Now that whole narrative fell apart entirely. We have the head of famously anti-gay and conservative Russia posting LGBT memes and supporting Hillary, despite the risk of war between Russia and America should she have won.
Yet, the desire to believe is so strong, that like all conspiracy theories it's simply morphed into whatever the smallest step to fitting with new information is, that preserves the core. Now it's all a genius plan to "sow division" by posting pictures of fox statues made of shotgun cartridges. Quite why Russia specifically benefits from generalised "division" or why US culture needed help being divided is left unexplained.

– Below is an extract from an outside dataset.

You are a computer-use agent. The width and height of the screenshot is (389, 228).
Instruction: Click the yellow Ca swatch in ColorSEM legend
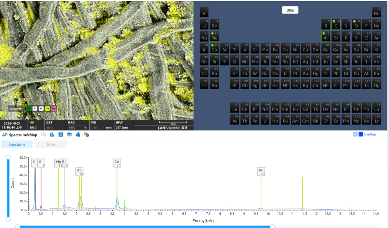click(x=48, y=108)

This is exactly the behaviour you'd expect to see if people with strong motivations were looking at noise. Leading us to your last question:
how much confidence do we have these are Russian state sponsored ad?
We only appear to have Facebook's word for it. But you have to watch out. One of the subtle ways this conspiracy theory tends to morph and warp is the distinction between the Russian government and Russians. Even in the headline of this thread, note that it's "Russians" and not "the Russian government".
There are liberal Russians. There are conservative Russians. There are 144 million Russians, a little under half the population of the USA itself. If even 0.1% of them decided they cared about the globally-famous US election, and if Facebook had simply selected "ads paid for by Russians", then this is exactly what you would see - a mishmash of stuff with no unifying theme or agenda.
Or Facebook could have just made a mistake. The government asked them to find evidence of Russian interference, and let's face it, going back with "there's nothing there you are all delusional" is not a good political strategy. I'm sure they felt they had to find something.